In part, I am writing this little anecdote to make fun of Adam for his unfounded confidence, because I forgot to do it last night. Adam has a way of listening and entertaining in the same minute, which I imagine is one of the many things that makes him one of the better school counselors in PA. He should write a blog about how he does that. Students in his office are both laughing and feeling valued, and I think that might be a skill that very few have. And, you should try to have dinner with Adam. You should just prepare to be a little embarrassed.
But I’m also telling this little story to point out that Adam has a way to order that he believes gets him the best meal that the restaurant offers.
My friend, who works as an advocate and watchdog for public education, would call something like that a lever. Adam pulls the lever that is asking the server about the food, and the output is a good meal. As embarrassing as it may be for his dinner guest, Adam’s lever works more often than it doesn’t.
In education there are levers being pulled everywhere.
My friend who talks about levers used this as an example: he told me that 5 years ago the district he works with and the union were in some pretty intense discussions about how they were going to evaluate teachers. He was part of a group of folks were saying that better teacher evaluation would lead to better teachers. He said, because it was the popular lever at the time, he did all he could to pull it. He wanted better and more useful evaluations. He worked with everybody involved and talked to everyone who would listen about why more comprehensive teacher evaluations and interventions would lead to better teaching. In fact, just hearing him talk about it got me excited because I really believe in evaluations and better teaching.
But then, he said none of it really worked. That lever was pulled. And students aren’t really learning any more than they were 5 years ago. Millions of dollars were invested, political capital was spent, and good people advocated for that fight. And for countless reasons, it didn’t really work.

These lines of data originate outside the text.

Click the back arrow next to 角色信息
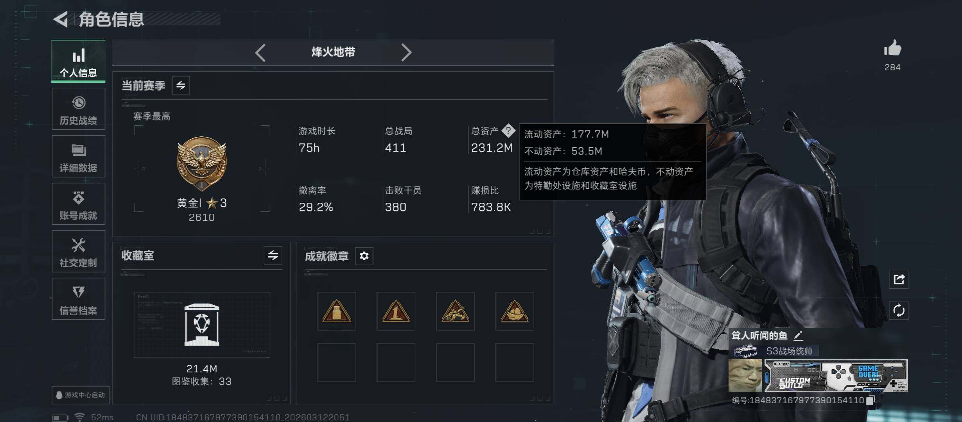 [x=61, y=19]
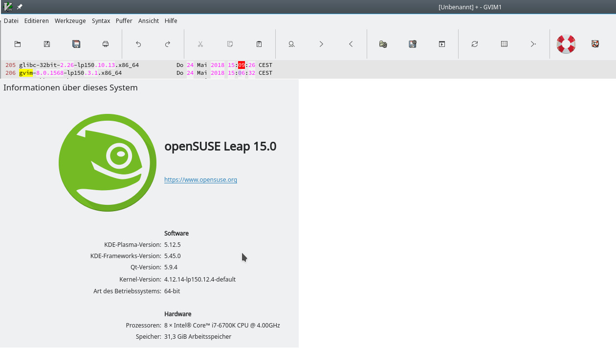Open the Find and Replace tool
The image size is (616, 349).
[291, 44]
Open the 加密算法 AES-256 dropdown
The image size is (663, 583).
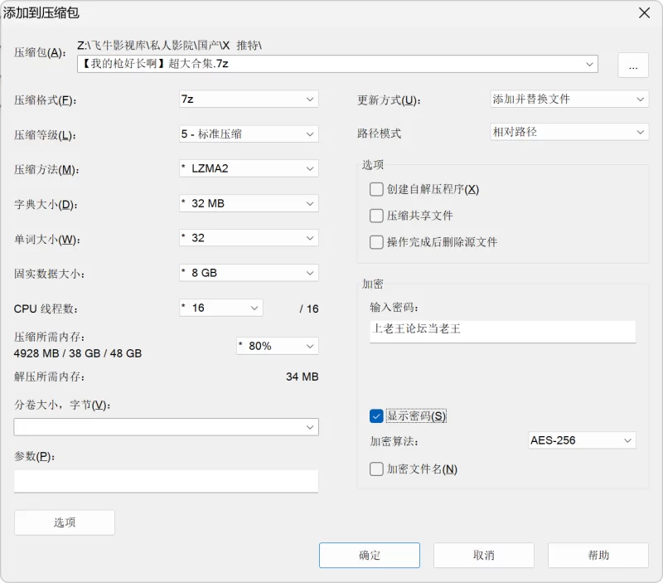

But there are levers out there that require much less money and lifting, and might work a lot better. Those levers might help a lot more students. In other words, there might be some light lifting we can do in some places that will move some previously immovable rocks.
As this year begins, I want to be intentional about the levers I pull. I don’t want to be caught pulling “good” levers that don’t change anything. I don’t want to be distracted by the flashy levers that impress bosses or get funding, but leave students feeling like they have been the guinea pigs for another reform experiment. I’m only interested in the levers that help students get better. I only want to reform things that aren’t working.
The politicians, the district-level administrators, and everybody else in education will certainly have their ideas of the which levers are most important. But most of us have learned that they are not always right, and sometimes they are harmful. Good teachers have to be a little rebellious in that way.
I have a few levers that I know work, and I want to write more about them in the coming weeks. If nothing else, I want to remind myself early and often in the next 200 days that I have done some things well before so I can lean on those things. I’m also pretty sure that Adam has some near-perfect levers that don’t involve strange interactions over coconut rice. I want to hear those. And others as well.
In the end, Adam and I had a really good meal. I thought it felt a little awkward, but worthwhile endeavors usually have those moments.